## PROBLEM TO SOLVE
Start to finish, print the entries exactly, and carry none of the pictures over.

=== MATERIAL SHOWN ===

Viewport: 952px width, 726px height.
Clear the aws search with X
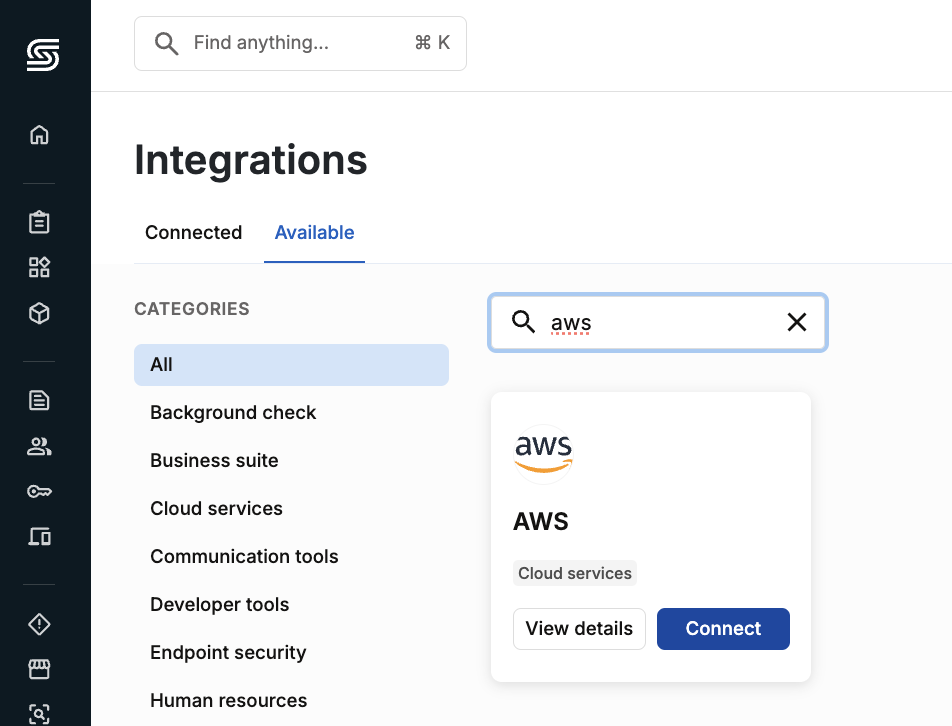797,322
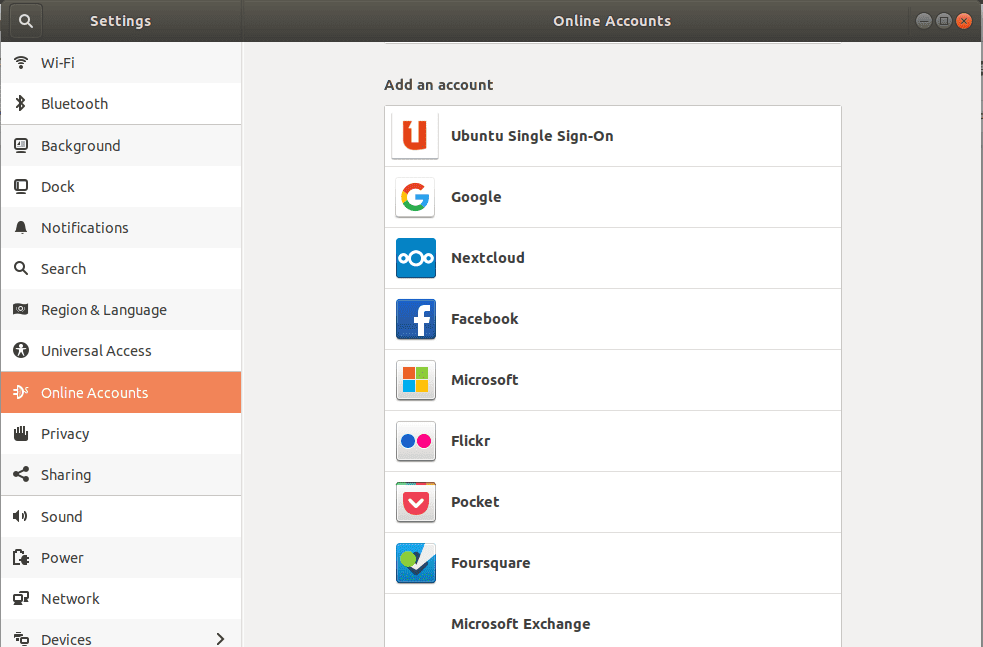Click the search magnifier button in Settings header

click(x=26, y=20)
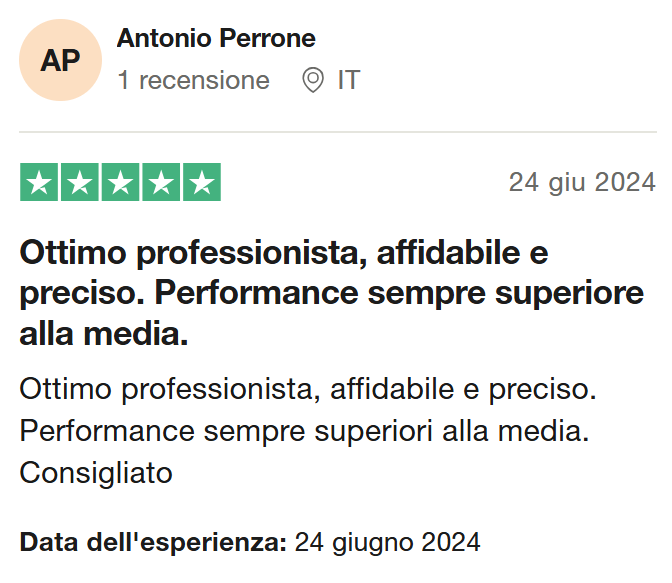Click the fourth green rating star
This screenshot has width=672, height=583.
click(160, 182)
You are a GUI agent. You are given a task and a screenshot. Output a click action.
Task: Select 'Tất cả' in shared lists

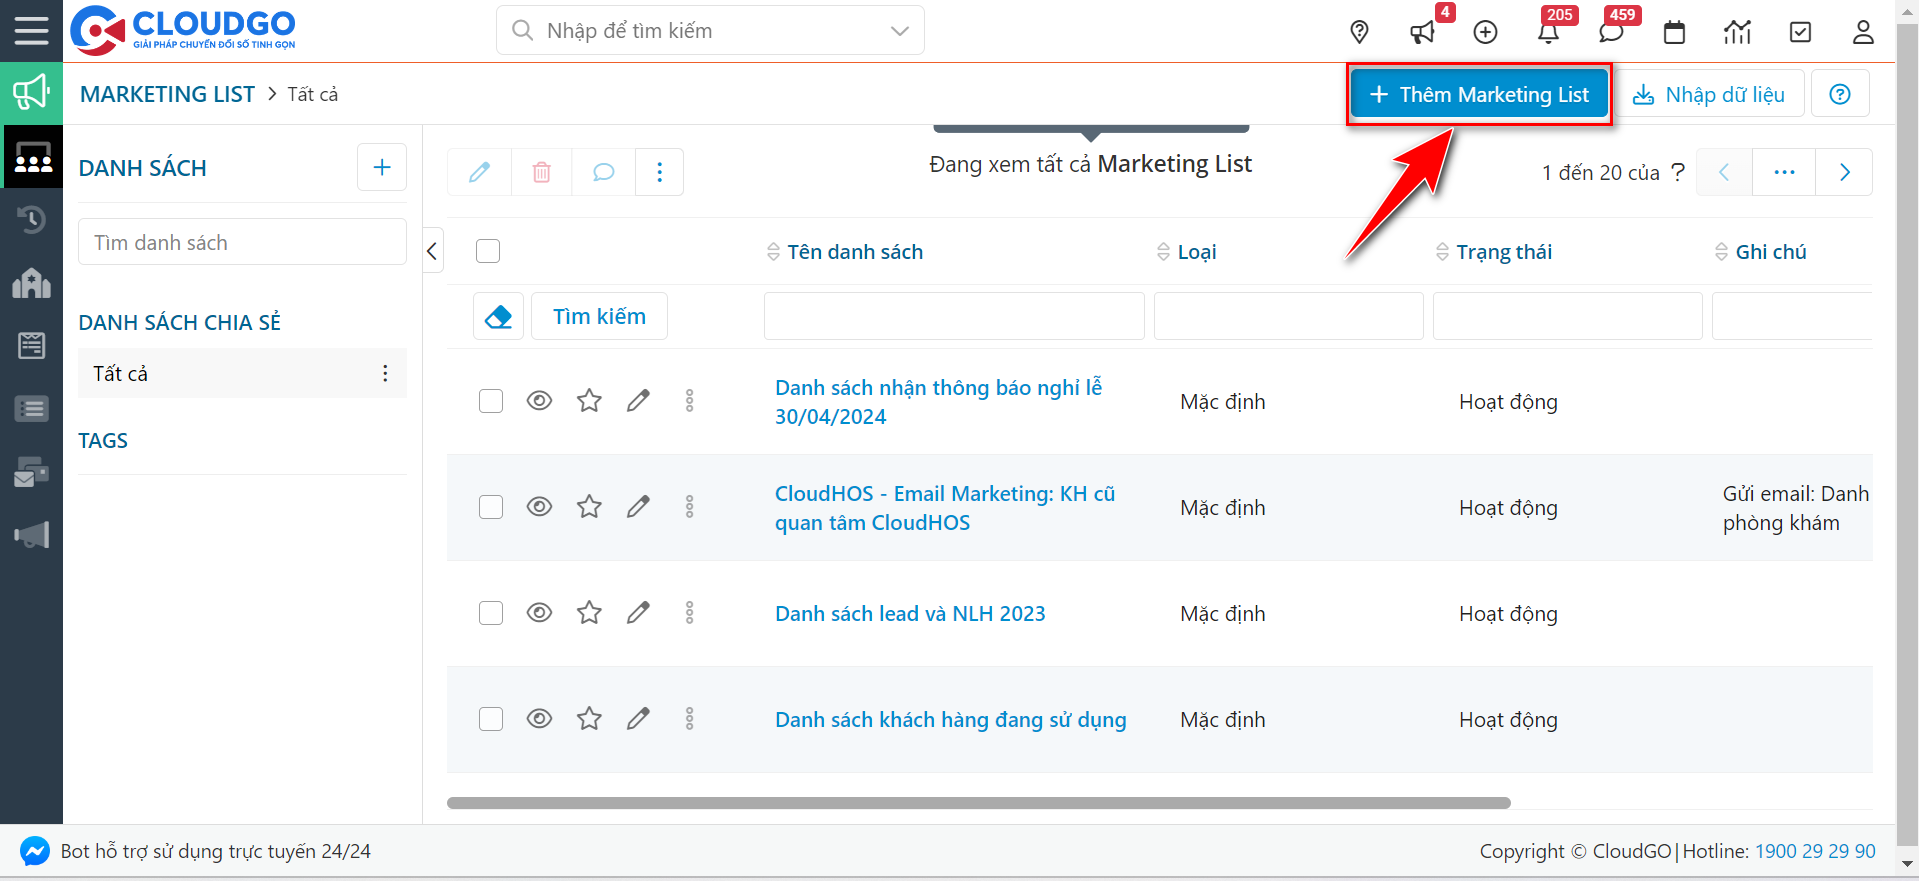pos(121,373)
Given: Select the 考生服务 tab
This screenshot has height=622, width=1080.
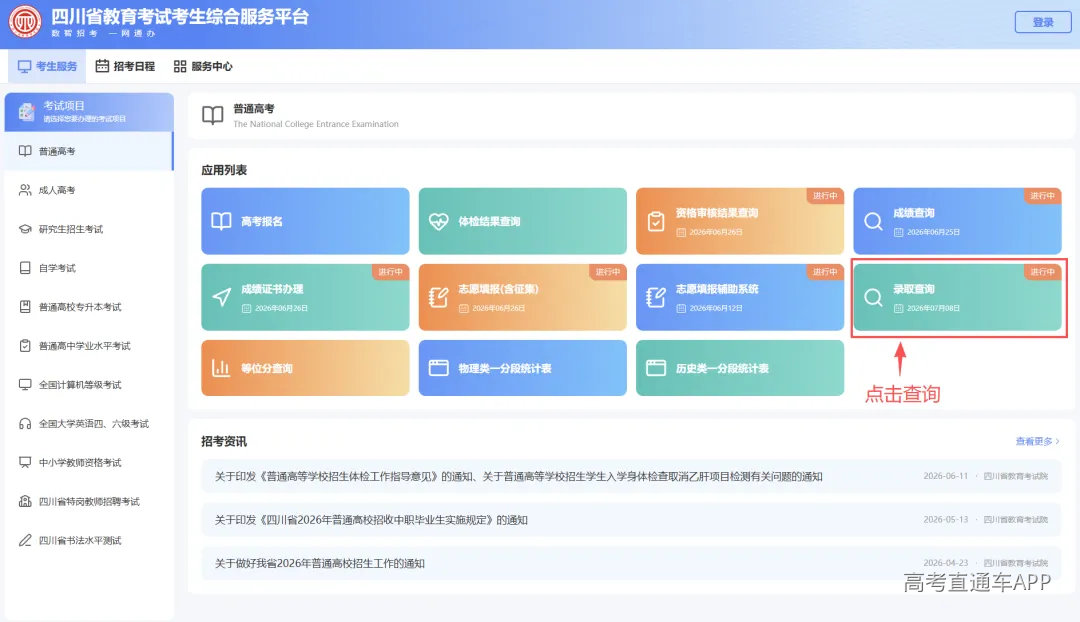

===

## FINAL ANSWER
Viewport: 952px width, 726px height.
Clear the aws search with X
797,322
Click the search magnifier button in Settings header

click(x=26, y=20)
Click the fourth green rating star
This screenshot has width=672, height=583.
click(160, 182)
You are a GUI agent. You are given a task and a screenshot. Output a click action.
Task: Select 'Tất cả' in shared lists

pos(121,373)
Given: Select the 考生服务 tab
This screenshot has height=622, width=1080.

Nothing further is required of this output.